There's a new book out, called "Sex at Dawn" in which the authors argue that human monogamy is just not natural. I have not read the book yet, because of TAE's Rule of Paperbacks (No book is good enough to justify paying for the hardcover version. Always wait for the paperback version).
The authors, of course, are using their combined years of biology and human evolutionary history...oh wait, neither of them are biologists. This isn't to say they aren't experienced in human sexuality, or that biology and evolution are completely unknown to them, just that a psychologist/author and an M.D./author are probably not the ultimate authorities on human sexual evolution.
But in the spirit of non-experts arguing things, I feel obligated to share my own opinion. The authors suggest that social monogamy but sexual infidelity might actually improve relations amongst couples. Pair this information with the fact that the authors are living together and one has to draw the conclusion that someone is unhappy with his/her sex life!
But in all seriousness, they do make an interesting point: many species of birds that are "monogamous" are only socially so; they parents work together to raise the babies...but the babies may not be the male birds' progeny. This implies that many of the monogamous species in the animal kingdom have built a system based on social monogamy, but sexual polygamy. I have two thoughts on this.

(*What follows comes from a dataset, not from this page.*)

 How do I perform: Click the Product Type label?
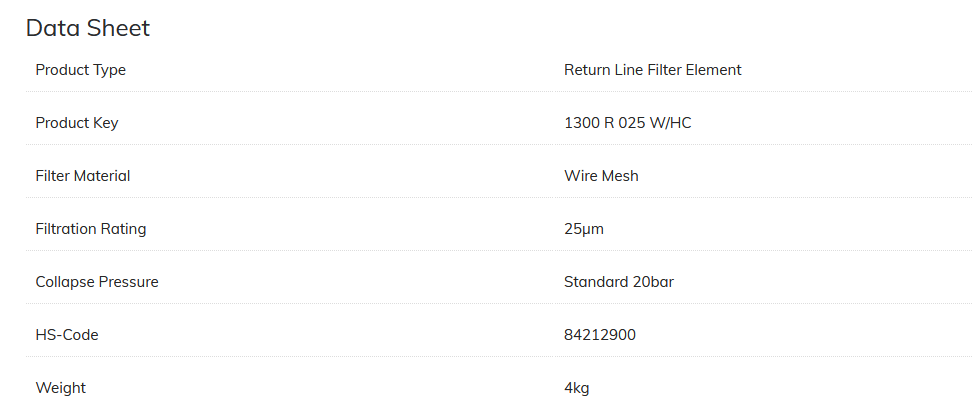pyautogui.click(x=80, y=70)
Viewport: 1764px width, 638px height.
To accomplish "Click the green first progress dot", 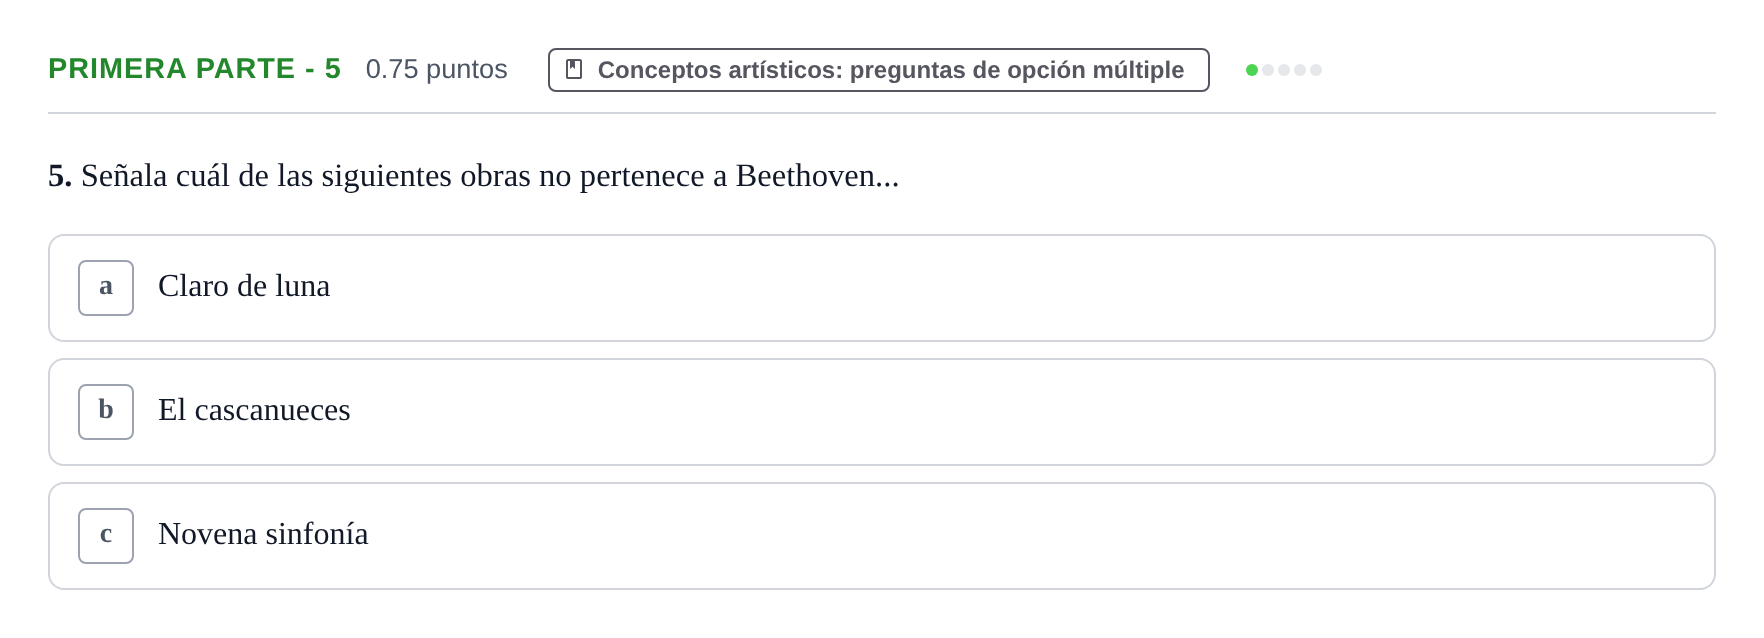I will (x=1252, y=70).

The first is that given that birds are essentially long-evolved dinosaurs, you have almost 230 million years of evolution and over 5 million species of creatures without a single species evolving advanced enough intelligence to control fire. Compare that to humans. Second, how exactly are the authors going to convince their audience that raising someone else's children is a good idea? There are, seemingly unbeknownst to the authors, a myriad of peer-reviewed articles suggesting that children with step-parents do not succeed as well as children raised by their biological parents. And what exactly is the job of a parent bird? To bring food back to the nest at a frenetic pace for a few weeks? And then the baby birds climb out of the nest and fly away, having had zero training in life from their parents - its all hard-wired into them. Contrast that to human children, which require at minimum 14-16 years of sustenance, and require extensive post-partum training in order to survive on the planet.
TAE has argued often on this blog that human monogamy makes sense from a pre-civilization sense. Children of humans, which require years of sustenance and training, would do best when both parents are devoted to them. Monogamy assures a male that the protein-rich food he is bringing home is in fact helping his genetic future, while a female can better assure herself that her children will be fed with protein (essential for mental development) if she can guarantee the male human that the children he feeds are his own. If human males knew that their comrades are not sleeping with their mates behind their backs, the could build more trusting relationships and rely on each other in coordinated hunting efforts. They could build friendships and would be more willing to share tool-making techniques and hunting strategies. The intellectual capital would build when males trusted each other and worked together.
People make the mistake, so often, of forgetting that humans evolved before civilization did so. Applying biology to humanity is one thing...applying humanity to biology is another thing altogether.